Chabad’s mobile ‘mitzvah tanks’ have become well known on Israel’s streets for their successful activities aimed at bringing the Torah and its commandments closer to people.
This week, the tanks helped bring the spirit of Lag BaOmer to Israel’s citizens. The tanks were visible in nearly seventy centers, including neighborhoods in Jerusalem, Tel Aviv, Yehud, Lod, Herzliya, Petah Tikva, Azor, and many other cities in central Israel. The tanks, which were specially decorated and set up for Lag BaOmer, also visited the Samaria community of Nachliel and the other towns in its vicinity and then went on to southern Israel, including Netivot and Ofakim. They even had a special meeting with IDF soldiers at the IDF base in the Negev.
Chabad reported that exciting telephone calls were received in many of its offices from its various emissaries, who reported that the preparation and the effort invested in decorating the tanks for Lag BaOmer proved themselves. The colorful tanks, which played music through their loudspeakers, served as a catalyst for many children and their parents to participate in processions in honor of the divine sage, Rabbi Shimon Bar Yochai, whose holy life is commemorated on Lag BaOmer.
Many Chabad emissaries said that news of a tank's appearance in the Lag BaOmer procession brought many children and their parents to the celebrations. Rabbi Shimon Biton, a Chabad emissary in Lod, noted that his many years of experience have proven that the presence of the tank in the Lag BaOmer celebration brings with it record participation. He noted that this year, with the tank present, more people showed up than in the year when a helicopter took part in the procession.
Gearing up for the Shavuot (Pentecost) Holiday
Rabbi David Nachshon, who chairs the mitzvah tanks initiative, noted that now that Lag BaOmer has ended, his team is beginning to prepare for the holiday of Shavuot.
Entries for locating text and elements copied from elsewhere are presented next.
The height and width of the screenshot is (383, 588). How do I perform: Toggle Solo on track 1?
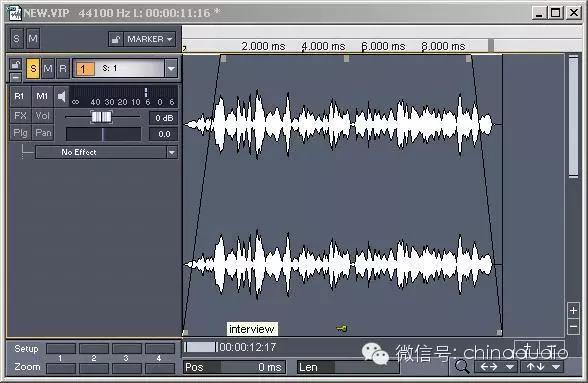click(x=33, y=69)
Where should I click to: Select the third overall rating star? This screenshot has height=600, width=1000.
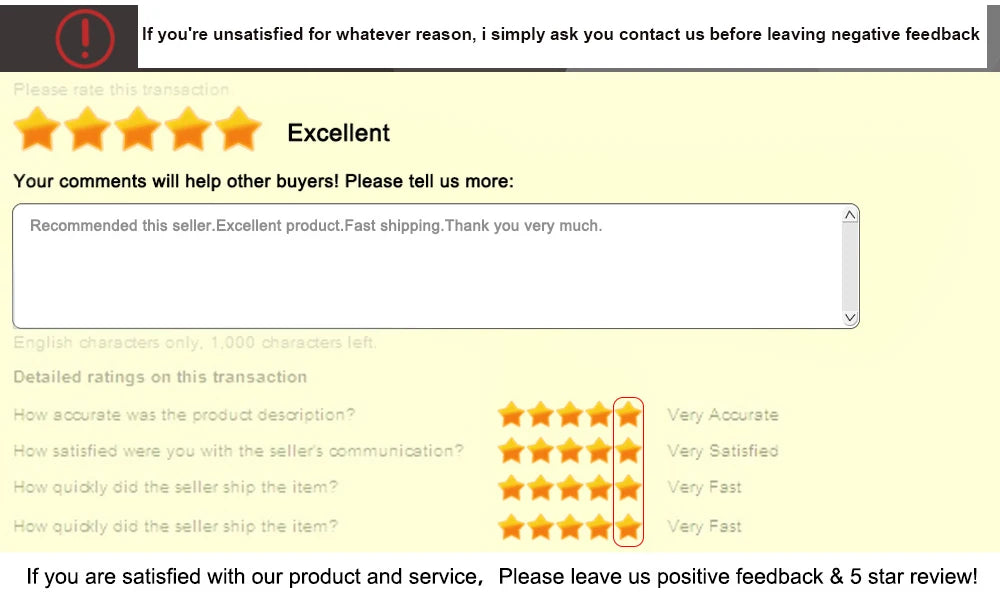click(138, 131)

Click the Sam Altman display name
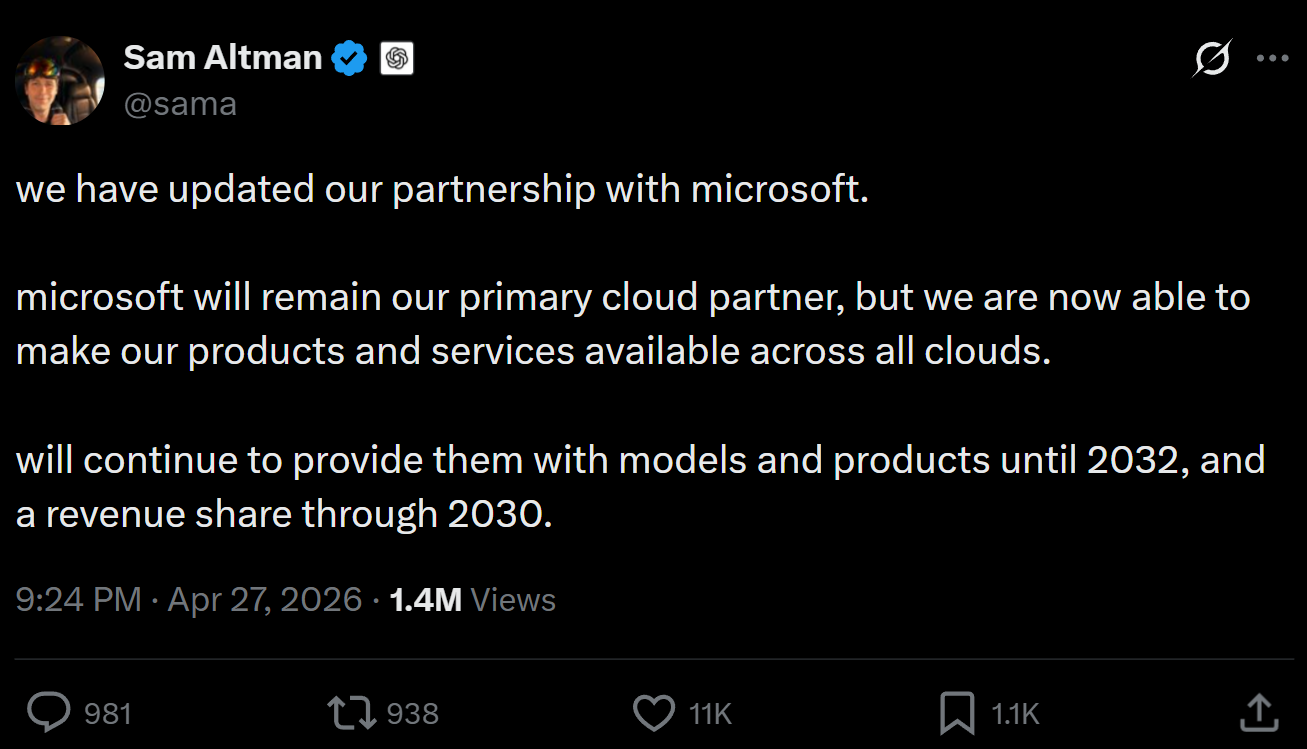click(222, 59)
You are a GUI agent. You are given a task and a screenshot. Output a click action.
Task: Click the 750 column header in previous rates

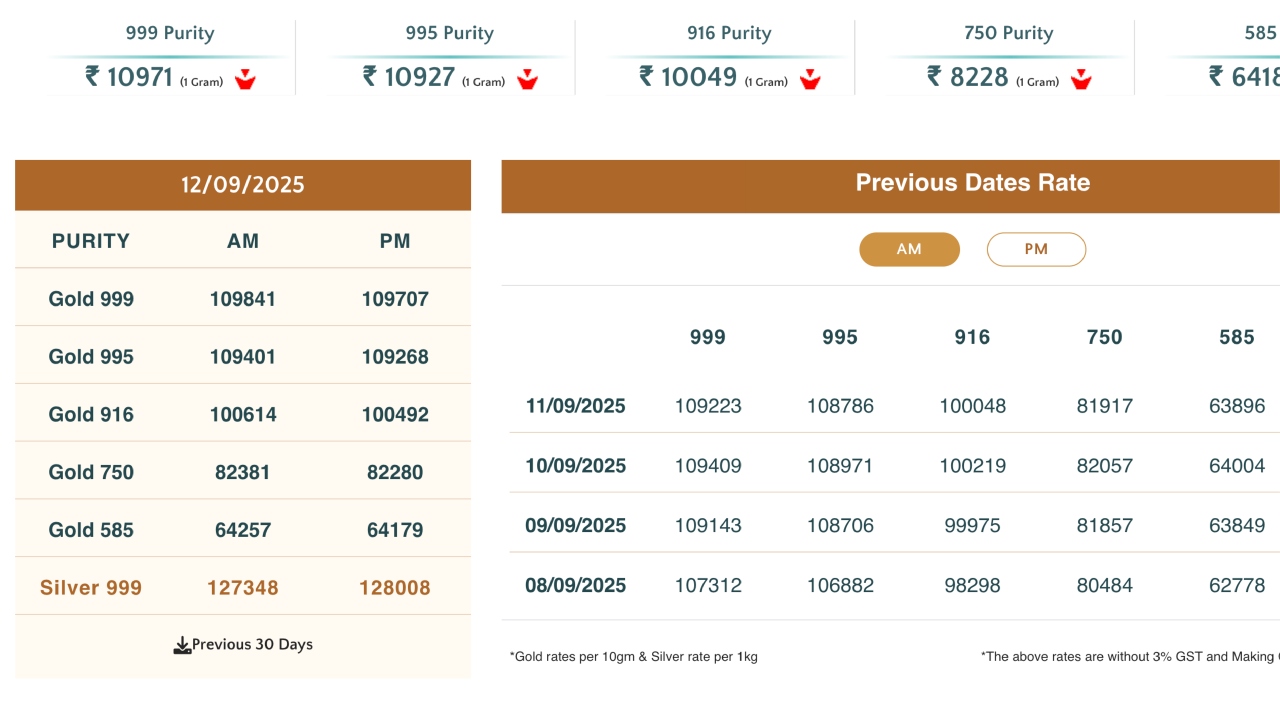tap(1104, 337)
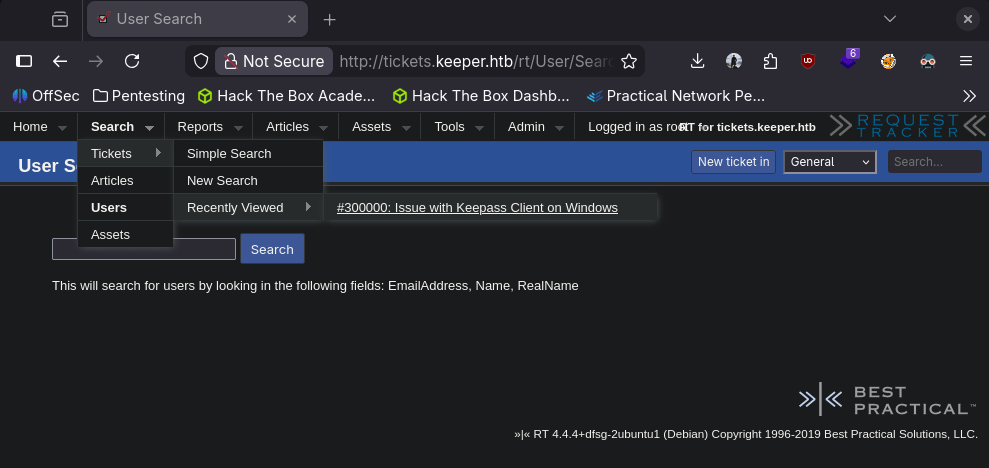Show more bookmarks with the overflow chevron
989x468 pixels.
[x=969, y=96]
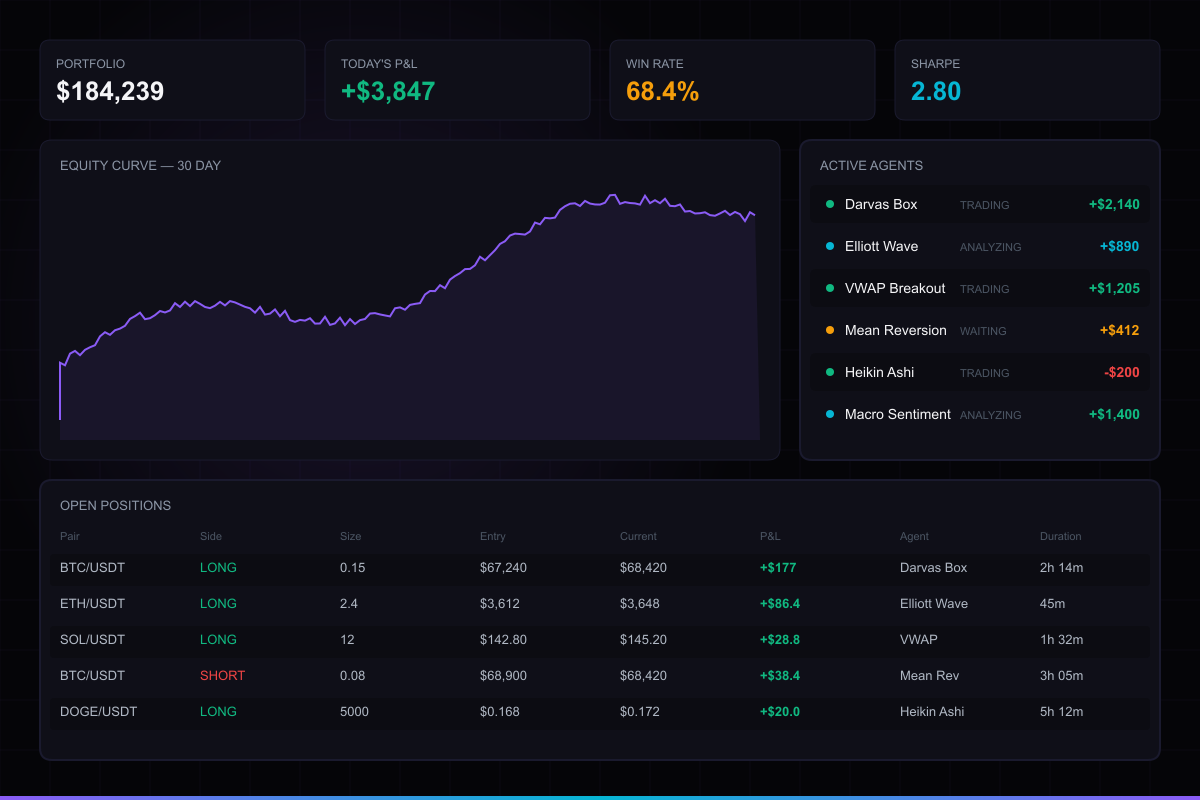Click the SOL/USDT pair name
The height and width of the screenshot is (800, 1200).
(92, 640)
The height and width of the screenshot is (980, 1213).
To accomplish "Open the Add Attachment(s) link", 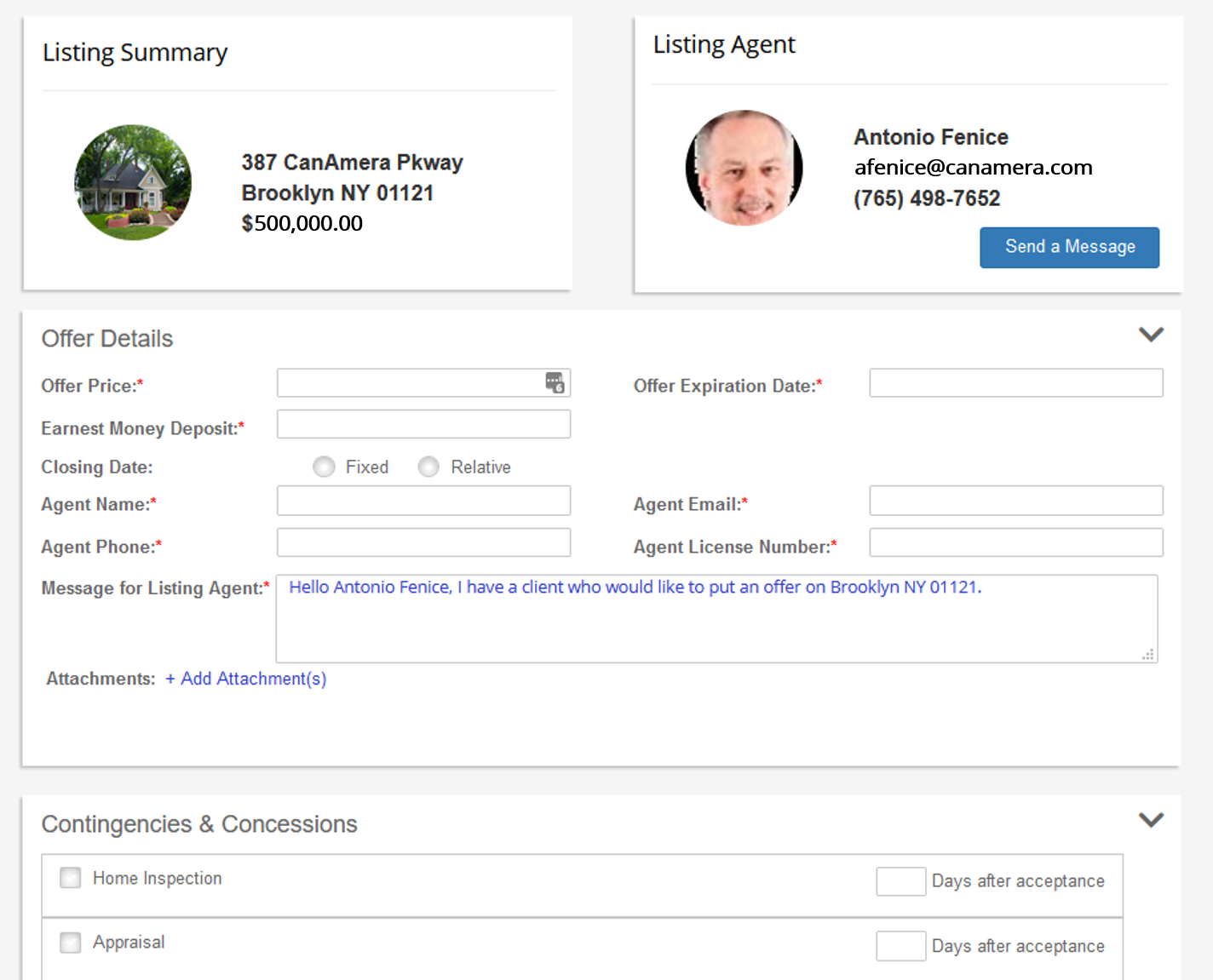I will (x=245, y=679).
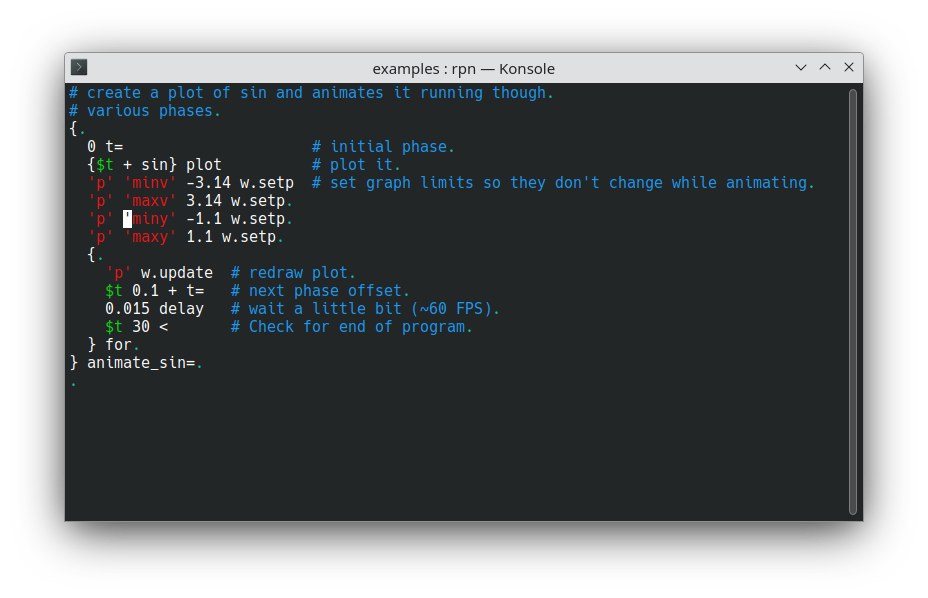The image size is (928, 598).
Task: Click the 'maxy' string literal
Action: pyautogui.click(x=150, y=237)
Already this past week, he began to travel to schools throughout the country with a special workshop on the subject of receiving the Torah, the main emphasis of the holiday of Shavuot.
As part of the workshop, explained Rabbi Nachshon, students get a chance to witness in person a Torah receiving ceremony with a real Torah Ark located inside the tanks. In addition, students will learn the procedures for preparing and writing a Torah scroll. This part of the program will be integrated with a video and a meeting with a scribe. At the conclusion of the program, each student will have the opportunity to write a letter in the Torah.
Rabbi Nachshon added that many school principals choose this workshop as it offers them an opportunity to bring a mobile synagogue, located in the tanks, into their schools. This, he said, brings the ceremony of receiving the Torah to many children whose schools did not allow them to do so until now, due to lack of funds or the sometimes impossible logistics involved with the process.